### GIVEN REQUEST 1:
Can you repeat the Bloomsday post word for word, starting at "So what is it" and ending at "friendship?’ (p. 12)"?
### GIVEN REQUEST 2:
Answer these questions about the Bloomsday post, marking each answer to match:
(a) What page of Ulysses has the writer reached so far?
(b) How many copies of Ulysses does the man who explains the book own?
(c) Which four names appear in the passage quoted from page 29?

Happy Bloomsday! Celebrating James Joyce's Ulysses

marilynmonroereadsjoyceOkay, I’m only up to page 310, but I’m going to celebrate gosh darnit! Why? Because it’s rude and delicious and I’m enjoying it very much.

So what is it all about? you may ask. This guy (who owns 15 copies of Ulysses) explains it better than I could right now, at this half-way through stage.

Here are some of my favourite passages thus far ( just roll around in the language with me a bit):

‘Phantasmal mirth, folded away: muskperfumed.
         And no more turn aside and brood
Folded away in the memory of nature with her toys.’ (p. 10)

‘Warm sunshine merrying over the sea. The nickel shaving-bowl shone, forgotten, on the parapet. Why should I bring it down? Or leave it there all day, forgotten friendship?’ (p. 12)

‘That phrase the world had remembered. A dull ease of the mind. From a hill above a corpsestrewn plain a general speaking to his officers, leaned upon his spear. Any general to any officers. They lend ear.’ (p. 28)

‘With envy he watched their faces. Edith, Ethel, Gerty, Lily. Their likes: their breaths, too, sweetened with tea and jam, their bracelets tittering in the struggle.’ (p. 29)

‘Secrets, silent, stony sit in the dark palaces of both our hearts: secrets weary of their tyranny: tyrants willing to be dethroned.’ (p. 34)

‘On his wise shoulders through the checkerwork of leaves the sun flung spangles, dancing coins.’ (p. 45)

‘I am almosting it. That man led me, spoke. I was not afraid. The melon he had he held against my face. Smiled: creamfruit smell. That was the rule, said. In. Come. Red carpet spread. You will see who.’ (p. 59)

‘A quiver of minnows, fat of a spongy titbit, flash through the slits of his buttoned trouserfly. God becomes man becomes fish becomes barnacle goose becomes featherbed mountain. Dead breaths I living breathe, tread dead dust, devour a urinous offal from all dead.’ (p. 63)

‘A bent hag crossed from Cassidy’s clutching a noggin bottle by the neck. The oldest people. Wandered far away over all the earth, captivity to captivity, multiplying, dying, being born everywhere. It lay there now. Now it could bear no more. Dead: an old woman’s: the grey sunken c**t of the world.
Desolation.’ (p. 73)

‘He tore the flower gravely from its pinhold smelt its almost no smell and placed it in his heart pocket. Language of flowers. They like it because no-one can hear. Or a poison bouquet to strike him down.’ (p. 95)

‘Pause.
If we were all suddenly somebody else.
Far away a donkey brayed. Rain. No such ass. Never see a dead one, they say. Shame of death. The hide. Also poor papa went away.’ (p. 139)

‘ – The ghost walks, professor MacHugh murmured softly, biscuitfully to the dusty windowpane.’ (p. 156)

‘It’s always flowing in a stream, never the same, which in the stream of life we trace. Because life is a stream. All kind of places are good for ads.’ (p. 193)

### DATASET CONTENT:
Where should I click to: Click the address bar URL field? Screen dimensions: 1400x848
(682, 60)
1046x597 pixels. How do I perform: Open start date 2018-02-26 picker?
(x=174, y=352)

### EXPECTED OUTPUT 1:
So what is it all about? you may ask. This guy (who owns 15 copies of Ulysses) explains it better than I could right now, at this half-way through stage.

Here are some of my favourite passages thus far ( just roll around in the language with me a bit):

‘Phantasmal mirth, folded away: muskperfumed.
         And no more turn aside and brood
Folded away in the memory of nature with her toys.’ (p. 10)

‘Warm sunshine merrying over the sea. The nickel shaving-bowl shone, forgotten, on the parapet. Why should I bring it down? Or leave it there all day, forgotten friendship?’ (p. 12)

### EXPECTED OUTPUT 2:
(a) Page 310
(b) 15
(c) Edith, Ethel, Gerty, and Lily